Problem details:
Return each of the following items verbatim, with no alterations of any kind.

Entries shown:
- Opening Delimiter -
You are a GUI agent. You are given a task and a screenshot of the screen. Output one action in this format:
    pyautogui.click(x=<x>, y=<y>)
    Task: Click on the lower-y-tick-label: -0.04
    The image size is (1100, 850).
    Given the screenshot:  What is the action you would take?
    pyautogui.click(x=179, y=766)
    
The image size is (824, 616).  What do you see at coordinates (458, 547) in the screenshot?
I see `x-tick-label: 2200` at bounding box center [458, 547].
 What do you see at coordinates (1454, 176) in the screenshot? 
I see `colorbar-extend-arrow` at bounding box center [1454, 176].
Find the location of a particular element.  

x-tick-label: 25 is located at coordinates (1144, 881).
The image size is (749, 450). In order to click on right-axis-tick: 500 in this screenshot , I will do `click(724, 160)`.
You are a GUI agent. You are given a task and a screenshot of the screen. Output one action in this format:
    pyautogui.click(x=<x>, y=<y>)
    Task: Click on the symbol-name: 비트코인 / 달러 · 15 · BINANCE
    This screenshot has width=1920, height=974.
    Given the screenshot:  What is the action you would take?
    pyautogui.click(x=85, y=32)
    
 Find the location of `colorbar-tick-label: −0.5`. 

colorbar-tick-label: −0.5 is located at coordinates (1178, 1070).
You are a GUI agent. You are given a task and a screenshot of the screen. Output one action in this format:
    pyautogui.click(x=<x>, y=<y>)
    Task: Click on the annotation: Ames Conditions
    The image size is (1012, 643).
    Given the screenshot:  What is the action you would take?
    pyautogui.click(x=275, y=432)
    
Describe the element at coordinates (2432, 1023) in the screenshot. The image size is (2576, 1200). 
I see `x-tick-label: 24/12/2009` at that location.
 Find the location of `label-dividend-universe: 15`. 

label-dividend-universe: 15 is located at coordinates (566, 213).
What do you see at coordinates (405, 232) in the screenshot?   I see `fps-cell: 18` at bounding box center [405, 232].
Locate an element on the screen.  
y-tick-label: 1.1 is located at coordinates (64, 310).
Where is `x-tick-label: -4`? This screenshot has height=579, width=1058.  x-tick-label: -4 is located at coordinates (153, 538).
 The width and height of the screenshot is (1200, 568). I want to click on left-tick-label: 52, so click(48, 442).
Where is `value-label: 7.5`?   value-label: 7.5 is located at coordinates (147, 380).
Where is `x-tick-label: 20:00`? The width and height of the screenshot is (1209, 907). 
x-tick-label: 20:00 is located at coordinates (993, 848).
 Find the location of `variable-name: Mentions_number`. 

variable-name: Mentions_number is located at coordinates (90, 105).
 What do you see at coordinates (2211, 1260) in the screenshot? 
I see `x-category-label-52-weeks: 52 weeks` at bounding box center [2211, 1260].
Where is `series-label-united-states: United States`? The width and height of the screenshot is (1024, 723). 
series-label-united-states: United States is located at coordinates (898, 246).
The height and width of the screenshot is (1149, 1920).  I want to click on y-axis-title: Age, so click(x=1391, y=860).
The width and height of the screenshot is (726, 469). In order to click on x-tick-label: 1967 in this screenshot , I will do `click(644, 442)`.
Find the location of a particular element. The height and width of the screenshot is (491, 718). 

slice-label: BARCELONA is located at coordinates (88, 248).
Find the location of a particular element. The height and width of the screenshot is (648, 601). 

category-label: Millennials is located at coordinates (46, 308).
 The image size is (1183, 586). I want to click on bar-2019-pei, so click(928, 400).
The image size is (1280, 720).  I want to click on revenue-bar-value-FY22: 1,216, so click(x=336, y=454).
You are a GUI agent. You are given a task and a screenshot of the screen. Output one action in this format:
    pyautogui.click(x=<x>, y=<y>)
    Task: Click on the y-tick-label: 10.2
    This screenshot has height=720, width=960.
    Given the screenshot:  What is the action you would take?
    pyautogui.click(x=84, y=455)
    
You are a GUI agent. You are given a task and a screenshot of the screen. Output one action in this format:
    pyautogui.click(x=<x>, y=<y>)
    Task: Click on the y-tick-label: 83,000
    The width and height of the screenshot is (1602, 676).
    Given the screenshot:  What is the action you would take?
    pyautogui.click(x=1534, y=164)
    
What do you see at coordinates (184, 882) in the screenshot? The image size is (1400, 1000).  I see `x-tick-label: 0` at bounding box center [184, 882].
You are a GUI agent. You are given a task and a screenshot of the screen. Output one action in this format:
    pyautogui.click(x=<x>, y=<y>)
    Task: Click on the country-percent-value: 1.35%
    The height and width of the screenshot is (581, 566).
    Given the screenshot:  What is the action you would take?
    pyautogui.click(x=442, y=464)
- Closing Delimiter -
Answer section:
You are a GUI agent. You are given a task and a screenshot of the screen. Output one action in this format:
    pyautogui.click(x=<x>, y=<y>)
    Task: Click on the lower-y-tick-label: -0.04
    The image size is (1100, 850).
    Given the screenshot:  What is the action you would take?
    pyautogui.click(x=179, y=766)
    
The image size is (824, 616).  What do you see at coordinates (458, 547) in the screenshot?
I see `x-tick-label: 2200` at bounding box center [458, 547].
 What do you see at coordinates (1454, 176) in the screenshot? 
I see `colorbar-extend-arrow` at bounding box center [1454, 176].
Find the location of a particular element.  

x-tick-label: 25 is located at coordinates (1144, 881).
The image size is (749, 450). In order to click on right-axis-tick: 500 in this screenshot , I will do `click(724, 160)`.
You are a GUI agent. You are given a task and a screenshot of the screen. Output one action in this format:
    pyautogui.click(x=<x>, y=<y>)
    Task: Click on the symbol-name: 비트코인 / 달러 · 15 · BINANCE
    This screenshot has width=1920, height=974.
    Given the screenshot:  What is the action you would take?
    pyautogui.click(x=85, y=32)
    
 Find the location of `colorbar-tick-label: −0.5`. 

colorbar-tick-label: −0.5 is located at coordinates (1178, 1070).
You are a GUI agent. You are given a task and a screenshot of the screen. Output one action in this format:
    pyautogui.click(x=<x>, y=<y>)
    Task: Click on the annotation: Ames Conditions
    The image size is (1012, 643).
    Given the screenshot:  What is the action you would take?
    pyautogui.click(x=275, y=432)
    
Describe the element at coordinates (2432, 1023) in the screenshot. The image size is (2576, 1200). 
I see `x-tick-label: 24/12/2009` at that location.
 Find the location of `label-dividend-universe: 15`. 

label-dividend-universe: 15 is located at coordinates (566, 213).
What do you see at coordinates (405, 232) in the screenshot?   I see `fps-cell: 18` at bounding box center [405, 232].
Locate an element on the screen.  
y-tick-label: 1.1 is located at coordinates (64, 310).
Where is `x-tick-label: -4`? This screenshot has height=579, width=1058.  x-tick-label: -4 is located at coordinates (153, 538).
 The width and height of the screenshot is (1200, 568). I want to click on left-tick-label: 52, so click(48, 442).
Where is `value-label: 7.5`?   value-label: 7.5 is located at coordinates (147, 380).
Where is `x-tick-label: 20:00`? The width and height of the screenshot is (1209, 907). 
x-tick-label: 20:00 is located at coordinates (993, 848).
 Find the location of `variable-name: Mentions_number`. 

variable-name: Mentions_number is located at coordinates (90, 105).
 What do you see at coordinates (2211, 1260) in the screenshot? 
I see `x-category-label-52-weeks: 52 weeks` at bounding box center [2211, 1260].
Where is `series-label-united-states: United States`? The width and height of the screenshot is (1024, 723). 
series-label-united-states: United States is located at coordinates (898, 246).
The height and width of the screenshot is (1149, 1920).  I want to click on y-axis-title: Age, so click(x=1391, y=860).
The width and height of the screenshot is (726, 469). In order to click on x-tick-label: 1967 in this screenshot , I will do `click(644, 442)`.
Find the location of a particular element. The height and width of the screenshot is (491, 718). 

slice-label: BARCELONA is located at coordinates (88, 248).
Find the location of a particular element. The height and width of the screenshot is (648, 601). 

category-label: Millennials is located at coordinates (46, 308).
 The image size is (1183, 586). I want to click on bar-2019-pei, so click(928, 400).
The image size is (1280, 720).  I want to click on revenue-bar-value-FY22: 1,216, so click(x=336, y=454).
You are a GUI agent. You are given a task and a screenshot of the screen. Output one action in this format:
    pyautogui.click(x=<x>, y=<y>)
    Task: Click on the y-tick-label: 10.2
    This screenshot has height=720, width=960.
    Given the screenshot:  What is the action you would take?
    pyautogui.click(x=84, y=455)
    
You are a GUI agent. You are given a task and a screenshot of the screen. Output one action in this format:
    pyautogui.click(x=<x>, y=<y>)
    Task: Click on the y-tick-label: 83,000
    The width and height of the screenshot is (1602, 676).
    Given the screenshot:  What is the action you would take?
    pyautogui.click(x=1534, y=164)
    
What do you see at coordinates (184, 882) in the screenshot? The image size is (1400, 1000).  I see `x-tick-label: 0` at bounding box center [184, 882].
You are a GUI agent. You are given a task and a screenshot of the screen. Output one action in this format:
    pyautogui.click(x=<x>, y=<y>)
    Task: Click on the country-percent-value: 1.35%
    The height and width of the screenshot is (581, 566).
    Given the screenshot:  What is the action you would take?
    pyautogui.click(x=442, y=464)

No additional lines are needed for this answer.